Trascriva fedelmente il passo del testo sull'etnografia italiana e francese che va da "La figura più" fino a "Primo congresso nazionale." incluso.

__Estratto del documento__.
◆ ◆ ◆

La figura più rilevante dell’etnografia italiana di fine Ottocento era Lamberto Loria che viaggiò in Lapponia e nelle isole Trobriand raccogliendo
importanti collezioni etnografiche. Fondò il Museo di Etnografia italiana con sede a Roma e si fece promotore del Primo congresso nazionale.
Nel 1911 si tenne il convegno della Società Etnografica organizzata da Loria ed esso fu animato da una forte apertura alle correnti internazionali che
stavano assumendo consistenza in Francia e Gran Bretagna. Lo slancio di questo convegno svanì con la comparsa di Loria e prevalsero gli studi
demagogici (studio delle tradizioni popolari, del folclore) su quelli etnologici. I motivi che hanno portato la tradizione della demologia a
sopravanzare quella etnologica sono vari e complessi:
breve durata della dominazione coloniale italiana
mancato radicamento nel nostro paese del naturalismo positivista che era presente in Gran Bretagna
mancato stato nazionale e leggi valide a livello dell’intero paese.
In Francia sociologia ed etnologia rimasero a lungo legate tra loro. Per Durkheim la sociologia era un sapere comparativo.
L’etno-sociologia francese cerca di cogliere le ragioni per la quale accadono determinati fenomeni. Robert Hertz fu uno degli iniziatori
dell’antropologia alpina. Fece uno studio sul Santuario di San Besso a Cogne ed essa fu la sua unica ricerca sul campo. Hertz si preoccupò di mettere
in rilievo la morte vista, presso i suoi popoli, con emozioni e rappresentazioni differenziate sia per l’aspetto culturale sia per il loro significato
sociologico. La morte recide il rapporto dell’individuo con il gruppo di cui fa parte e dal quale trae la sua identità sociale. Studiò soprattutto i rituali
messi in pratica dalle popolazioni del Borneo: consisteva in due riti distinti intervallati dal periodo di lutto
1. alle prime esequie celebrate tempestivamente dopo la morte seguiva
2. un rito durante il quale veniva data una sistemazione definitiva ai resti dandogli una seconda sepoltura
Per Hertz questo era il carattere fondamentale della morte che è pensata come una transazione da una condizione all’altra. Lui collegava i riti funebri
a quelli della nascita e del matrimonio. La vita ultraterrena è caratteristica di tutte le società e di tutte le religioni.

◆ ◆ ◆

__Informazioni fornite__.
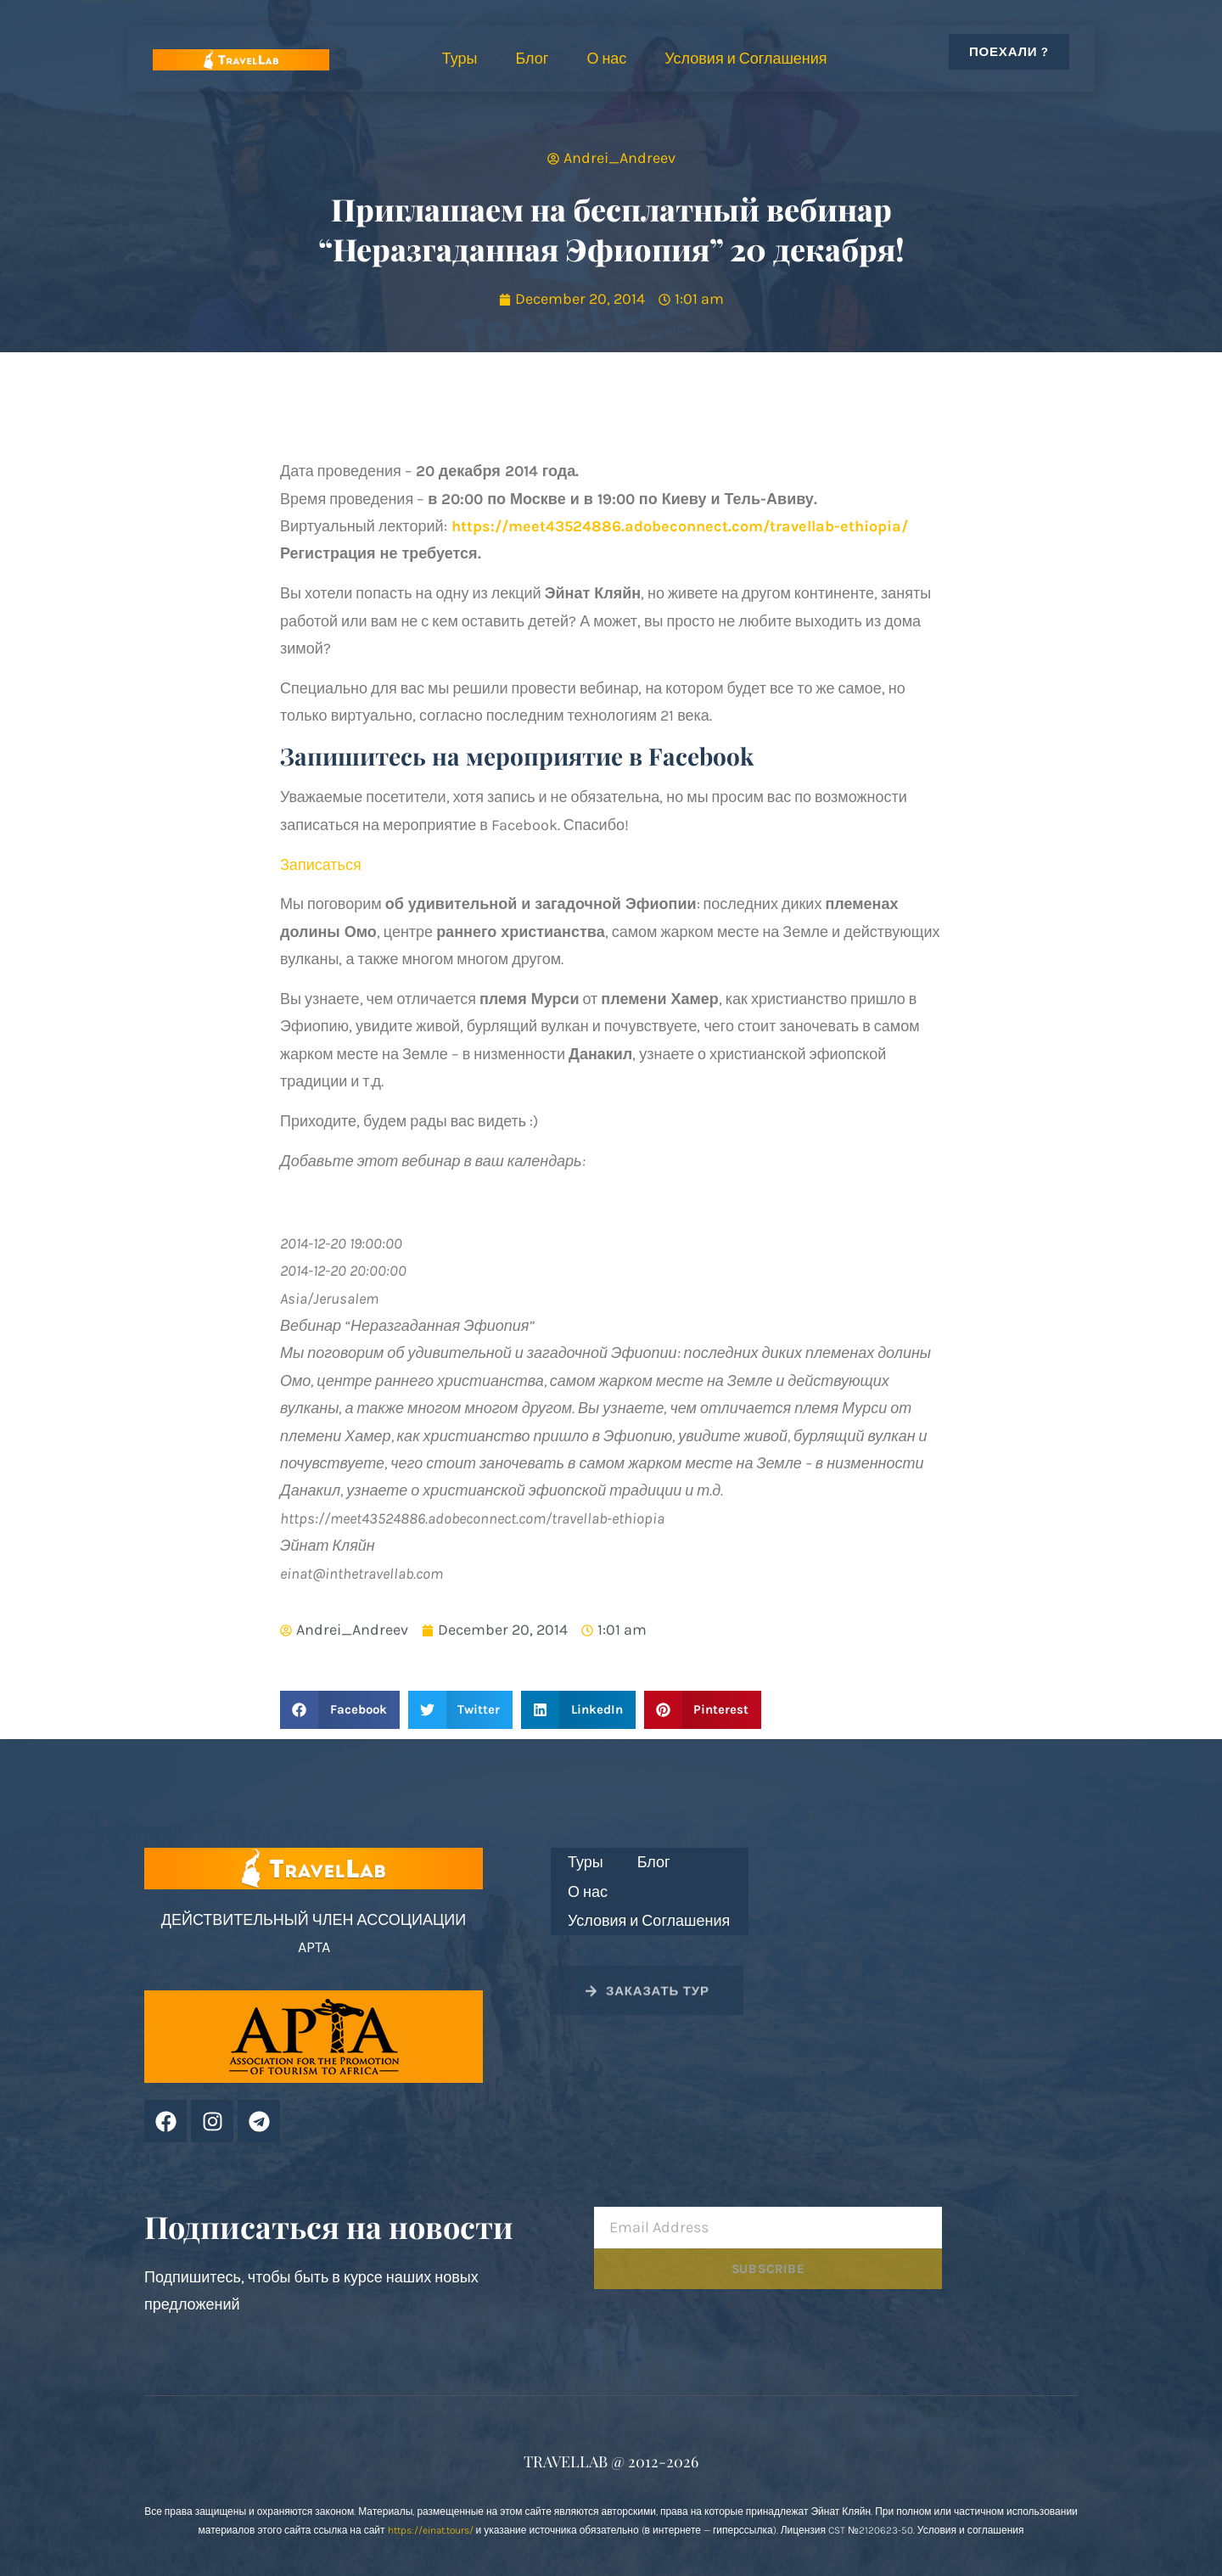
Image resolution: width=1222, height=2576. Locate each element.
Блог (531, 58)
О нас (606, 58)
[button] (340, 1710)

◆ ◆ ◆

__Compito svolto__.
La figura più rilevante dell’etnografia italiana di fine Ottocento era Lamberto Loria che viaggiò in Lapponia e nelle isole Trobriand raccogliendo
importanti collezioni etnografiche. Fondò il Museo di Etnografia italiana con sede a Roma e si fece promotore del Primo congresso nazionale.